--- begin ---

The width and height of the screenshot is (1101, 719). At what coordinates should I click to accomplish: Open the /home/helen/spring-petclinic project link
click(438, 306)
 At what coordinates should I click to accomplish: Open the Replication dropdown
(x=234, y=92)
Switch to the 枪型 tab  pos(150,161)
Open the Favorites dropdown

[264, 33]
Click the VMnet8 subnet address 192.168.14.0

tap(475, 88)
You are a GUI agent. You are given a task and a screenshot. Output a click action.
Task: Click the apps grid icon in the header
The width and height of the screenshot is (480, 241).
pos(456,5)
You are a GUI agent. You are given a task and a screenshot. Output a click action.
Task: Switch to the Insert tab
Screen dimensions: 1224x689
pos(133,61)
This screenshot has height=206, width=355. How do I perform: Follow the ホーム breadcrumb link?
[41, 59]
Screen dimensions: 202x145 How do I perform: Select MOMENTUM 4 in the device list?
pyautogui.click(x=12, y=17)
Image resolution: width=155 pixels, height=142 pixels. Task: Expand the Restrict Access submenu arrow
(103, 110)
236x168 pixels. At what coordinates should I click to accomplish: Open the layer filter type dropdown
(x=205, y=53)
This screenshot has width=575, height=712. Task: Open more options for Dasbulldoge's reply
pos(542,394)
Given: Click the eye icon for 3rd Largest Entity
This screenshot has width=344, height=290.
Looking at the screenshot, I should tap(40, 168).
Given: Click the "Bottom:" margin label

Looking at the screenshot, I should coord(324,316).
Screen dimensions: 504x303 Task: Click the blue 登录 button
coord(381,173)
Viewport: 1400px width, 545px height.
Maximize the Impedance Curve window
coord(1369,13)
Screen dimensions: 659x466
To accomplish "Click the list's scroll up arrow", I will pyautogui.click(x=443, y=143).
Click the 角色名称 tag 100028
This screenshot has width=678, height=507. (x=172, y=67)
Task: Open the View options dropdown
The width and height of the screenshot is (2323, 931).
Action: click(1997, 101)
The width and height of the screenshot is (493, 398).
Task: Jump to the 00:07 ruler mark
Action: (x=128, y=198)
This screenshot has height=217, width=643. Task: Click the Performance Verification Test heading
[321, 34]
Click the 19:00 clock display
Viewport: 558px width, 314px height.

--- end ---

▸ **Short task**
Copy all of the items above, keeping every line word for word.

▸ **Expected answer**
The width and height of the screenshot is (1101, 719). At what coordinates should I click to accomplish: Open the /home/helen/spring-petclinic project link
click(438, 306)
 At what coordinates should I click to accomplish: Open the Replication dropdown
(x=234, y=92)
Switch to the 枪型 tab  pos(150,161)
Open the Favorites dropdown

[264, 33]
Click the VMnet8 subnet address 192.168.14.0

tap(475, 88)
You are a GUI agent. You are given a task and a screenshot. Output a click action.
Task: Click the apps grid icon in the header
The width and height of the screenshot is (480, 241).
pos(456,5)
You are a GUI agent. You are given a task and a screenshot. Output a click action.
Task: Switch to the Insert tab
Screen dimensions: 1224x689
pos(133,61)
This screenshot has height=206, width=355. How do I perform: Follow the ホーム breadcrumb link?
[41, 59]
Screen dimensions: 202x145 How do I perform: Select MOMENTUM 4 in the device list?
pyautogui.click(x=12, y=17)
Image resolution: width=155 pixels, height=142 pixels. Task: Expand the Restrict Access submenu arrow
(103, 110)
236x168 pixels. At what coordinates should I click to accomplish: Open the layer filter type dropdown
(x=205, y=53)
This screenshot has width=575, height=712. Task: Open more options for Dasbulldoge's reply
pos(542,394)
Given: Click the eye icon for 3rd Largest Entity
This screenshot has width=344, height=290.
Looking at the screenshot, I should tap(40, 168).
Given: Click the "Bottom:" margin label

Looking at the screenshot, I should coord(324,316).
Screen dimensions: 504x303 Task: Click the blue 登录 button
coord(381,173)
Viewport: 1400px width, 545px height.
Maximize the Impedance Curve window
coord(1369,13)
Screen dimensions: 659x466
To accomplish "Click the list's scroll up arrow", I will pyautogui.click(x=443, y=143).
Click the 角色名称 tag 100028
This screenshot has width=678, height=507. (x=172, y=67)
Task: Open the View options dropdown
The width and height of the screenshot is (2323, 931).
Action: click(1997, 101)
The width and height of the screenshot is (493, 398).
Task: Jump to the 00:07 ruler mark
Action: (x=128, y=198)
This screenshot has height=217, width=643. Task: Click the Performance Verification Test heading
[321, 34]
Click the 19:00 clock display
Viewport: 558px width, 314px height.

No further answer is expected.